На высланном ему пакетботе Габлиц переправляется морем в Астрахань, где остается до весны 1775 года, приводя в порядок свои бумаги и коллекцию. В Северную Пальмиру он прибывает только в июне и на первом же заседании Академии наук представляет собранную им коллекцию, а также своеручные «заметки и примечания» о путешествии в Гилянь. И вот первый успех молодого натуралиста – Академическое собрание изъявило по сему поводу «полное свое удовольствие» и распорядилось «заметки» опубликовать (они будут преданы тиснению дважды), а их автора произвести в академические переводчики. Более того, его знания и опыт были оценены Академией столь высоко, что ее директор С. Г. Домашнев обратился к светлейшему князю, всесильному генерал-губернатору Новороссии Г. А. Потемкину с просьбой подыскать Габлицу достойное место. И в октябре 1776 года Карл Иванович с повышением чина был назначен в Астраханскую Садовую контору помощником директора. При этом Академия официально объявила его своим членом-корреспондентом.

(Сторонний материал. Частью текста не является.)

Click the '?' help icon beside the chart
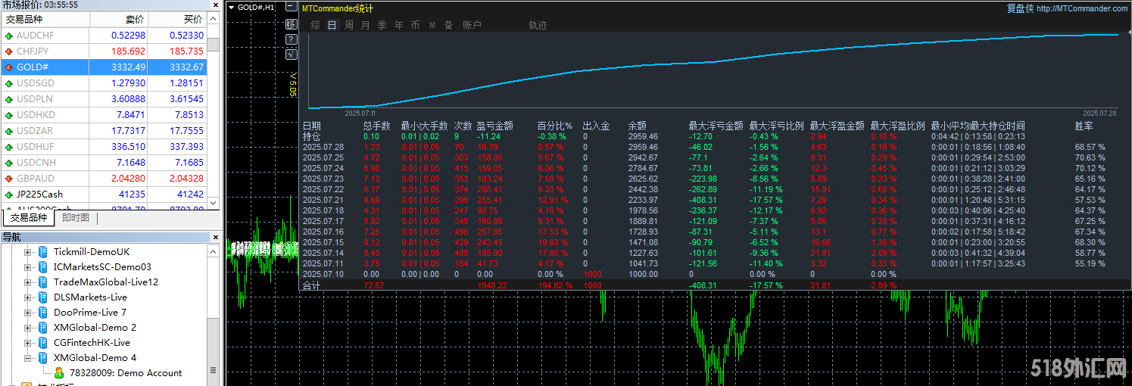click(291, 39)
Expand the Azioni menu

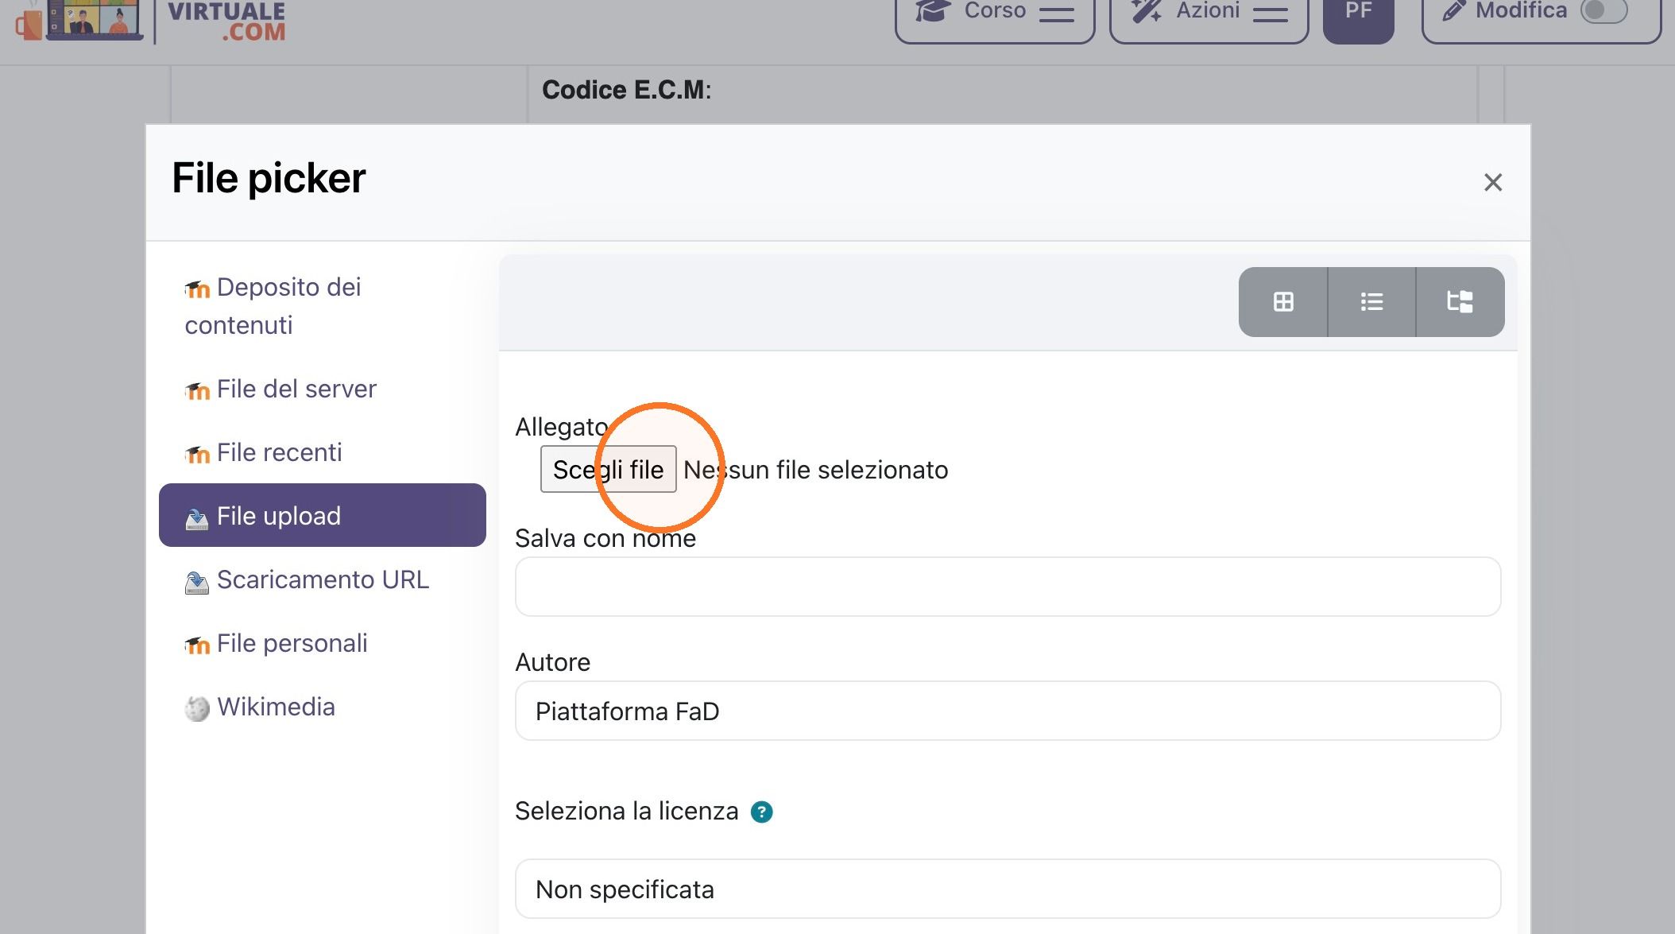1209,17
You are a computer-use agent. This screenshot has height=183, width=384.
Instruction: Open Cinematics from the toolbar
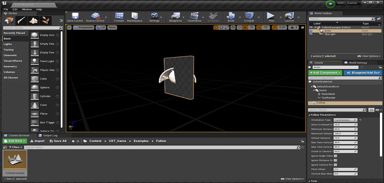click(194, 16)
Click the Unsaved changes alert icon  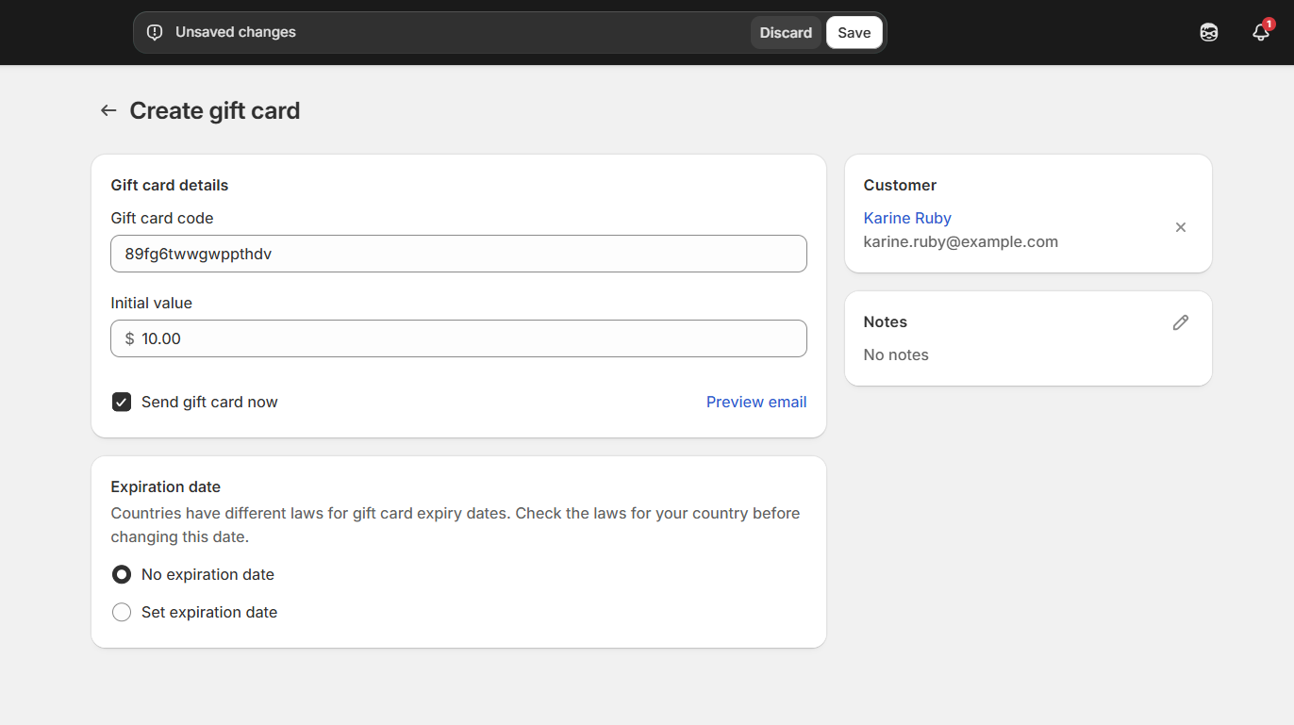pyautogui.click(x=155, y=33)
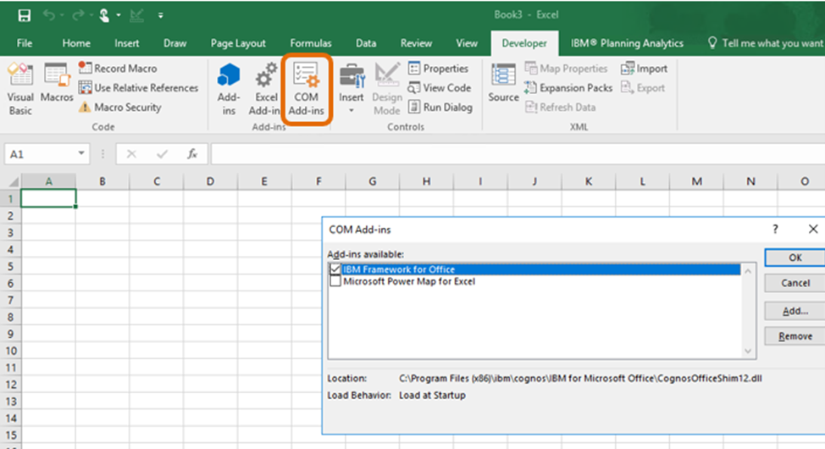Open the Quick Access Toolbar customize dropdown
The image size is (825, 449).
pos(161,15)
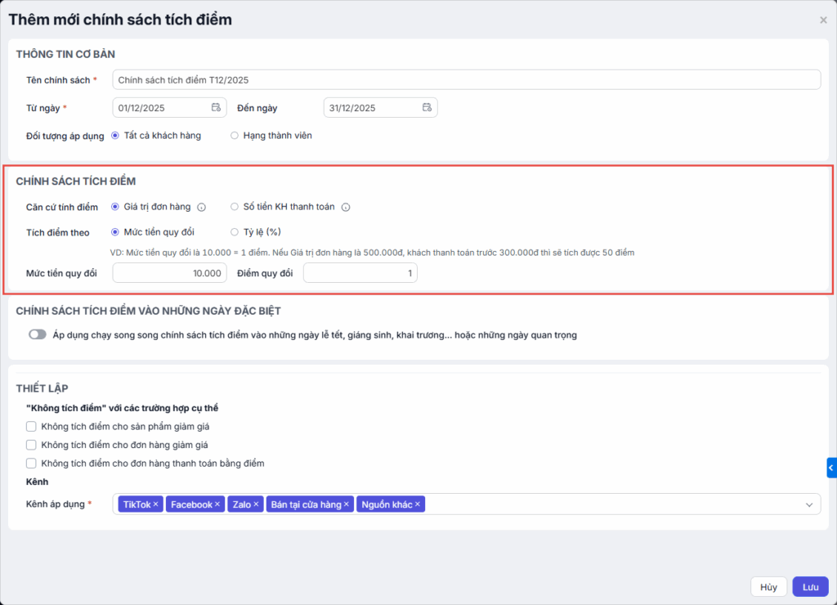Click the Tên chính sách input field
The image size is (837, 605).
(466, 80)

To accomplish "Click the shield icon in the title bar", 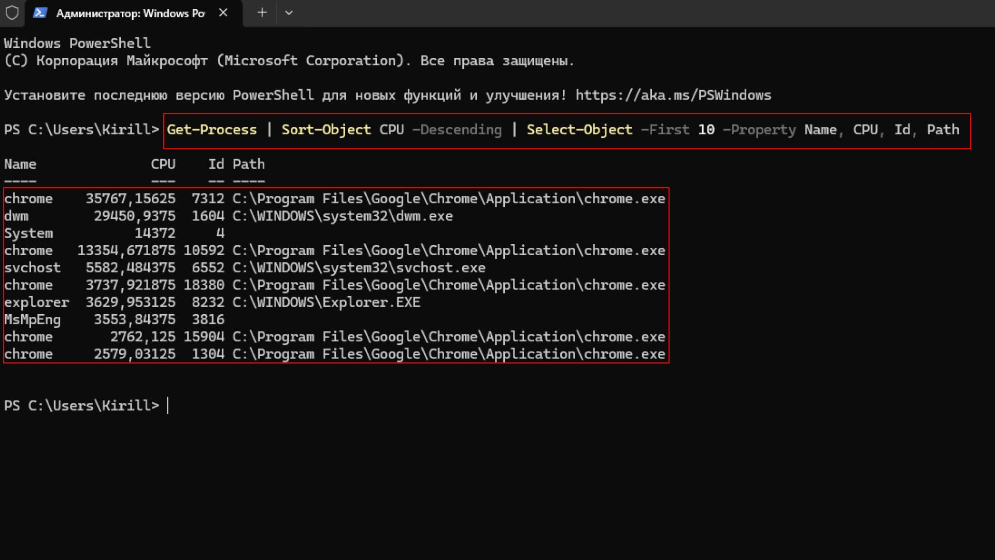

Казенные сады в Астрахани, которые еще в XVII веке живописал путешественник по Московии А. Олеарий, являли собой тогда крупное и обширное хозяйство. Поражали воображение богатые винные погреба и винокуренные заводы; рощи виноградных, померанцевых, абрикосовых, сливовых, грушевых, а также миндальных, тутовых и оливковых деревьев; парники с экзотическими растениями и южными цветами; раскинувшиеся широким полукругом аптекарские огороды. Легкий шелест листвы, щебетанье птиц, яркие плоды в зеленых кущах – ничто, казалось, не напоминало здесь о суетности мира (недаром великий А. В. Суворов, будучи в Астрахани, так любил в сии сады удаляться, забывая об интригах, коварстве и изменах!)

Карл Габлиц знал о Садовой конторе не понаслышке: был там частым гостем еще в бытность Гмелина. Тот же постоянно сносился с тогдашним директором конторы Н. А. Бекетовым: то просил квартиру в городской Безродной слободе; то требовал астролябию и компас; то хлопотал, чтобы в экспедицию прислали некоего саратовского жителя Бауэра, искусного в рисовании. Причем Гмелина весьма беспокоила судьба Садовой конторы – он буквально бомбардировал письмами астраханского губернатора Н. А. Бекетова, предлагая и даже навязывая помощь в том, как сберечь эту уникальную природную коллекцию. А потому позволительно сказать, что, заступая на должность «помощника» директора Садовой конторы, Габлиц следовал по пути своего учителя.